Down and Dirty With Disposal Science

To create that fuel, waste water must travel through an anaerobic digester. This apparatus “relies on microbes to consume effluent waste and produce methane biogas, which can be turned into heat and electricity,” explains Michael Keleman, manager of Environmental Engineering at InSinkErator, the leading manufacturer of garbage disposers. Disposers facilitate that process much more efficiently than trash collection, Keleman says—waste water gets there within three hours.

The catch: Waste-water plants must be specialized to handle the sludge and transform it into a sustainable bio-product. New York City has 14 such treatment facilities, each of which features an anaerobic digester, says Keleman—meaning that the wholesale adoption of garbage disposers in all five boroughs could, in theory, significantly reduce waste, cut costs, and offer the city a highly efficient, alternative renewable energy source.

Debunking the Myths

So why does garbage disposal skepticism persist? Urban planners are full of doomsday predictions about sewage spill-over, but many experts disagree: Even if every single one of the 3 million residences in New York City installed a disposer—an unlikely prospect to begin with—that would mean 3 million gallons of clear slurry water added to a sewer system capable of handling a daily average of 1.2 billion gallons. “To suggest that garbage disposals would contribute to sewage overflow is the proverbial drop in the bucket,” says Steisel, who is a chemical engineer by training. “You won’t suddenly see a cabbage floating down the street.”
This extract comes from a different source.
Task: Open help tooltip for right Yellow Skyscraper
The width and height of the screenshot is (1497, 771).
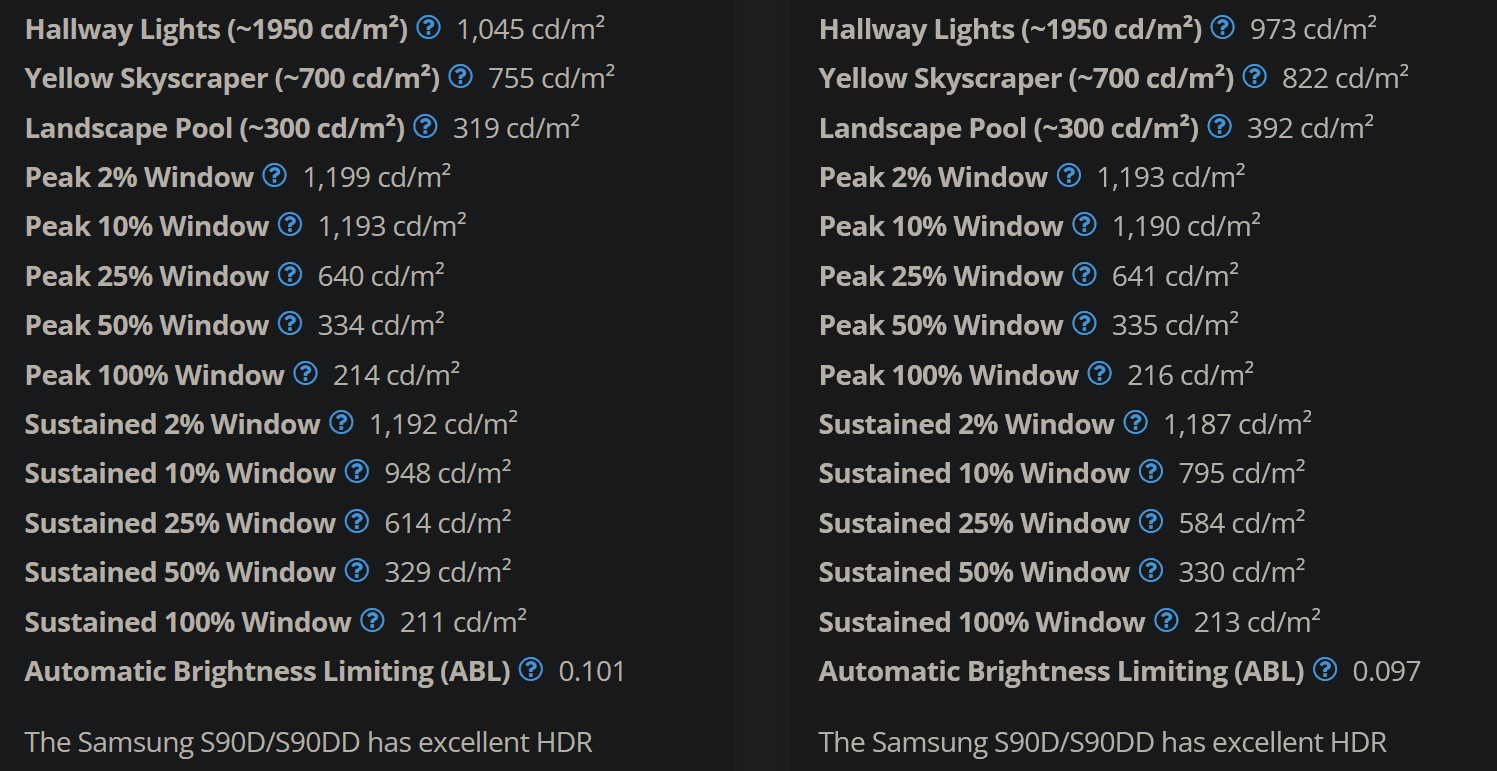Action: pos(1255,76)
Maybe not, but landlords may still be reluctant to install the fixtures because of first-time installation costs (which can exceed $600), concerns about maintenance, or because they simply aren’t aware disposers are permitted to begin with. Perhaps the greatest block to in-sink disposal adoption, however, are our own misconceptions about them. “Disposers are much more advanced than they used to be” says Carol Baricovich, director of marketing communications at InSinkErator. She and Keleman have worked to dispel other common concerns. Water and electricity use are minimal (according to InSinkerator, disposers account for less than 1 percent of a household’s daily water usage, and the total energy cost is about $0.50 per year); the devices don’t require much maintenance and often last a decade or more; clogged pipes are rare because scraps are entirely pulverized; almost everything can go down the disposer (veggies, fruit, meat, pizza), and newer models are nearly silent (and not deadly).
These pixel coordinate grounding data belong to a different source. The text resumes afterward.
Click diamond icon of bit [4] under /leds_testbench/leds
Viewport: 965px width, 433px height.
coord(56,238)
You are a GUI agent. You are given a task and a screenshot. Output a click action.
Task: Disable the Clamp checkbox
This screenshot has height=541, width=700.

The DEP, however, cautions that further study of disposers is necessary. Deputy Commissioner at the Bureau of Wastewater Treatment Pam Elardo explains, “High rates of penetration for garbage grinders could have negative environmental consequences, especially given the increasingly demanding regulatory context for nitrogen discharges and combined sewer overflows.”
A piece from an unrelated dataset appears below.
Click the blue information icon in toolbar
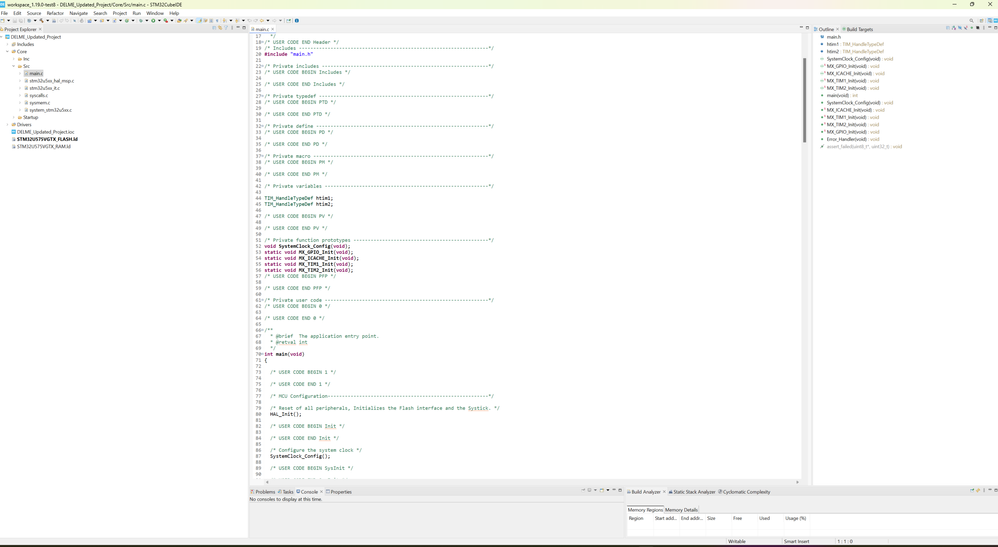This screenshot has height=547, width=998. click(x=297, y=20)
Such concerns—algae blooms that feed on waste-water nitrogen adversely affect marine life—are legitimate, but may not be supported by the science. Advocates of the disposer maintain that food waste has a far lower nitrogen component than sewage. And, although widespread installation of disposers might transfer some costs to water resource agencies (since pipes, not trucks, would need to ferry out organic waste) or temporarily inconvenience landlords, comparative-cost studies strongly suggest that the devices are less expensive and far more sustainable than truck-based collection, notes Kendall Christiansen, an environmental affairs consultant who helped launch food disposers in New York City after their citywide legalization. “In my single-family home,” says Christiansen, “my choice is three feet to my disposer or 50 feet to take my organics bin to the curb.”

The garbage disposer should be seen not as the only solution to unchecked waste, but part of a suite of green household initiatives—one component of an urban tool kit that helps cities tackle the problem of waste management, carbon emissions, even food security. Waste is inevitable, but when it comes to conservation, the humble garbage disposer punches above its weight.

Adrienne Bernhard is a writer based in New York.